We believe that a good definition of instance optimality depends on the context and for the problem of discrete distribution estimation, indeed the work of OS15 presents two compelling definitions. However, the definition based on permutations is inappropriate when the domain has a metric structure on it, e.g. the unit line. Here knowing the distribution up to a permutation can allow for a very large Wasserstein radius, and an algorithm that knows the support can be significantly better. Indeed in Fig. 1, we give an example of such a distribution, where our benchmark is a lot smaller than the permutation neighborhood benchmark. Additionally, for the definition based on natural algorithms, when the distribution is continuous, “counts” as used in the definition of natural algorithms are meaningless as all counts will be 0 or 1, and hence this corresponds to competing with a mixture of the empirical distribution and uniform distribution- a very strong restriction on the algorithms we compare to. Additionally, such a notion of instance optimality is unachievable under the constraint of differential privacy (even for discrete distributions). Thus the notion of instance optimality must be chosen carefully, based on the kind of domain knowledge we imagine an expert designing a custom algorithm for an application may have. In the case of Wasserstein estimation, we believe that a strong but realistic benchmark is an algorithm that knows roughly where the mass is concentrated, i.e. a multiplicative approximation to the pdf of the distribution. Our algorithm competes with the best such algorithm, on every distribution, even without knowing anything about the distribution a priori.

“The poly-log multiplicative factors in the upper bounds do not seem optimal. It would be better if the authors could provide some lower bounds to justify this dependence.”

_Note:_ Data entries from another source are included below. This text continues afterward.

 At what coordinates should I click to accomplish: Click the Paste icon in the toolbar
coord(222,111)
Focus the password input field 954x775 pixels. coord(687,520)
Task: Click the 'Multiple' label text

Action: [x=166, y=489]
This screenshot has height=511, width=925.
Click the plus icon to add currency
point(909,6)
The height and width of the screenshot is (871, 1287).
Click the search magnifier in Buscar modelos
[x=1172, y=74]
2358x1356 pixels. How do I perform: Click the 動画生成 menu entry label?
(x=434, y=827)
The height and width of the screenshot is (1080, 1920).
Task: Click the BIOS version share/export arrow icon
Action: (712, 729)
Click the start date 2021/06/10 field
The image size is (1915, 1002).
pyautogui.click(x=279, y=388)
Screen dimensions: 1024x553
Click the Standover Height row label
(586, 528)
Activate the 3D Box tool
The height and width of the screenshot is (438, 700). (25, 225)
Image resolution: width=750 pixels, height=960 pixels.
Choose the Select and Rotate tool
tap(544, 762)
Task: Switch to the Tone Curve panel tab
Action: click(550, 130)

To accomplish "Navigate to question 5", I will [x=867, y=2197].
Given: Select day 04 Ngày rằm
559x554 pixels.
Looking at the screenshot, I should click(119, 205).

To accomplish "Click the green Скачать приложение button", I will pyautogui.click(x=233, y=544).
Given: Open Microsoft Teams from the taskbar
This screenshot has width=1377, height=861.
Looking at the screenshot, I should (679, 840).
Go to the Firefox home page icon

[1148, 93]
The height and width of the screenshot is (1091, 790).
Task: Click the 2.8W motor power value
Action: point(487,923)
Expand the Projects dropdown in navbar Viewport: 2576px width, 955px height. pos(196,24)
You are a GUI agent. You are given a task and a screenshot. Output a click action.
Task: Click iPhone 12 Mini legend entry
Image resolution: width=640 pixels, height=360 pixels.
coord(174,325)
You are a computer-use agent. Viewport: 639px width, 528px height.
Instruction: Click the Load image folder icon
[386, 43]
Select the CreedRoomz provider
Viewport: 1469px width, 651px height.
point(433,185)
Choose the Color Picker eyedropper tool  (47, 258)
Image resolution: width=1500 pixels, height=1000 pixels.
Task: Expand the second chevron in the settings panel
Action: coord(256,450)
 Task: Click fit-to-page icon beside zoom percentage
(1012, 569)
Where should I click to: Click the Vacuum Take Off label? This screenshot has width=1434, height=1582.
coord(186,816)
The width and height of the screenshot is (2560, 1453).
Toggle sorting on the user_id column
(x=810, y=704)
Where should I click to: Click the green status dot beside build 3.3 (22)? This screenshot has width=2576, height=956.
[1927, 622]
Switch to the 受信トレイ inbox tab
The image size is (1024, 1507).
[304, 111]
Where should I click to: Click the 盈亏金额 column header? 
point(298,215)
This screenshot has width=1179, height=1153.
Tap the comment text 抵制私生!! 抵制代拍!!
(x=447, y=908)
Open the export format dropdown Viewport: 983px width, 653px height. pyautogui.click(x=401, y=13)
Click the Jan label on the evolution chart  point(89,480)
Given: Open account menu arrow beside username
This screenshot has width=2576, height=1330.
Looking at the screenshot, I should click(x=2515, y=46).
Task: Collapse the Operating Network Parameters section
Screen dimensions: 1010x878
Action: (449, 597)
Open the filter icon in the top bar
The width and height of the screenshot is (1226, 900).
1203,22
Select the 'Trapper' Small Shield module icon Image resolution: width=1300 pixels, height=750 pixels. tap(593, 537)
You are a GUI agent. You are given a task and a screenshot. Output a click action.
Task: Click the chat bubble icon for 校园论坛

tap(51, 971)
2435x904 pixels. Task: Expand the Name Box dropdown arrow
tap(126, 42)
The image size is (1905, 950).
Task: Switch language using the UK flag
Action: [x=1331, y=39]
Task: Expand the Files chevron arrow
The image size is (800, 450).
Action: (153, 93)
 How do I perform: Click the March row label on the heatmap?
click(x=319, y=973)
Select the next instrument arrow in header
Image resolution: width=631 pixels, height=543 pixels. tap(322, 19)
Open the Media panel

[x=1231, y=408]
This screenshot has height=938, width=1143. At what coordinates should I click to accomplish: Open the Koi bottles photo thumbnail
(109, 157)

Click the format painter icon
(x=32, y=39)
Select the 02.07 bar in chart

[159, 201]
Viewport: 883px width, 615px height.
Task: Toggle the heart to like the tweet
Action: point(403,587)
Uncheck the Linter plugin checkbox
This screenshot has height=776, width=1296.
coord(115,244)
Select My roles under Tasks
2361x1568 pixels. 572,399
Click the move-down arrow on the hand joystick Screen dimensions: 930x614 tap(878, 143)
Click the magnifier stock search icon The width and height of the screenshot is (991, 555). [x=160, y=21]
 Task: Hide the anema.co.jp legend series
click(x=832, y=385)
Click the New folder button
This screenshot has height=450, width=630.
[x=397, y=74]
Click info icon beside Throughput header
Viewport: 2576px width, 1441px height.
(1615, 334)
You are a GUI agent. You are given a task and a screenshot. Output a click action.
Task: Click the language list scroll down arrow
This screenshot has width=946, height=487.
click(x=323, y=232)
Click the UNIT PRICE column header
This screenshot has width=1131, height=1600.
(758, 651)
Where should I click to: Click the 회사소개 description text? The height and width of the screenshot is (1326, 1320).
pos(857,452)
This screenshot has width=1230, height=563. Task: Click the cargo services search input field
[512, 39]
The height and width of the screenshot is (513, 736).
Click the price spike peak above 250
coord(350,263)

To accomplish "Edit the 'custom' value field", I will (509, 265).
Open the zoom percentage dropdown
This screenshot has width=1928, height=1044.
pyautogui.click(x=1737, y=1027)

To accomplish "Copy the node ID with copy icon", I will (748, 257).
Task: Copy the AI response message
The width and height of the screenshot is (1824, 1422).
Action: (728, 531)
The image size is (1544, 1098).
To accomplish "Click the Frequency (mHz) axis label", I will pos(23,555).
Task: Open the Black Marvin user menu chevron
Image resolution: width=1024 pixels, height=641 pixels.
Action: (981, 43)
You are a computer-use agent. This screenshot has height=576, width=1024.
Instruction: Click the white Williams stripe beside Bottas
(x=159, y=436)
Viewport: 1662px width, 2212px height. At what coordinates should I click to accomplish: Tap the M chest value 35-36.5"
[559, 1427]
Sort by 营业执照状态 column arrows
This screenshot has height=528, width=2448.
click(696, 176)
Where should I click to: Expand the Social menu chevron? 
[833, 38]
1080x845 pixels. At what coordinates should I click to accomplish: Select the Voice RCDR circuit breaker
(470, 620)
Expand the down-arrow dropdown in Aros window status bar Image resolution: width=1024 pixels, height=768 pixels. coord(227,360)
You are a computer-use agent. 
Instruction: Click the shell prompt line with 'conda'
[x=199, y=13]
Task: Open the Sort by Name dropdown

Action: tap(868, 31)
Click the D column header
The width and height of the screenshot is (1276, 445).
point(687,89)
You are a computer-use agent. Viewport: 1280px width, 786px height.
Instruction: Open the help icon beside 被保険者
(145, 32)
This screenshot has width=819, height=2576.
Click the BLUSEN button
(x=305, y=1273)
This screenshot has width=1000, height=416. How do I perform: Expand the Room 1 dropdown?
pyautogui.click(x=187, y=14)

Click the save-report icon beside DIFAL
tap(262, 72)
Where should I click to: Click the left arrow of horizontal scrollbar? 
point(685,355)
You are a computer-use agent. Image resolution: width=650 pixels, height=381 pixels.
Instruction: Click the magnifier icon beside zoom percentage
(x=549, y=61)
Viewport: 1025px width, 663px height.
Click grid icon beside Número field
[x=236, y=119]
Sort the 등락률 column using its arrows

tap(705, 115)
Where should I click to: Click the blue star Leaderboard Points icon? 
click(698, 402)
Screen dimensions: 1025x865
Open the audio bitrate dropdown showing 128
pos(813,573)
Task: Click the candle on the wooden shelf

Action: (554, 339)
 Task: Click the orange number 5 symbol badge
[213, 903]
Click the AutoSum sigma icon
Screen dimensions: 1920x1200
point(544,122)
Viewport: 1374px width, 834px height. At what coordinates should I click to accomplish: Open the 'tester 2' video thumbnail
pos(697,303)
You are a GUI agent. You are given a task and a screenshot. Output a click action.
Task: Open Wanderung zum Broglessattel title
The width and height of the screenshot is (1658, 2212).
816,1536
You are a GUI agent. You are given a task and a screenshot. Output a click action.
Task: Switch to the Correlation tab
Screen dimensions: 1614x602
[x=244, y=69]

It is possible that these logarithmic factors could be tightened, but we suspect this would require new techniques. In particular, in the 2-dimensional setting, a log factor arises from the metric distortion in the HST where the distortion factor is tight. Even with the polylog factors, our instance-specific differentially private upper bound is significantly lower than the worst case bounds studied in prior work (which become vacuous when the dimension is logn\log n or larger).

最终决定

This paper considers the problem of learning potentially arbitrary distributions with respect to the Wasserstein distance under differential privacy constraints. The authors define a natural notion of instance-optimality in this setting and develop a nearly-instance-optimal learning algorithm (within poly-logarithmic factors). While there was a divergence of scores, after reading the reviews and subsequent discussion, my understanding is that this work is technically and conceptually novel, and clearly meets the acceptance bar at NeurIPS.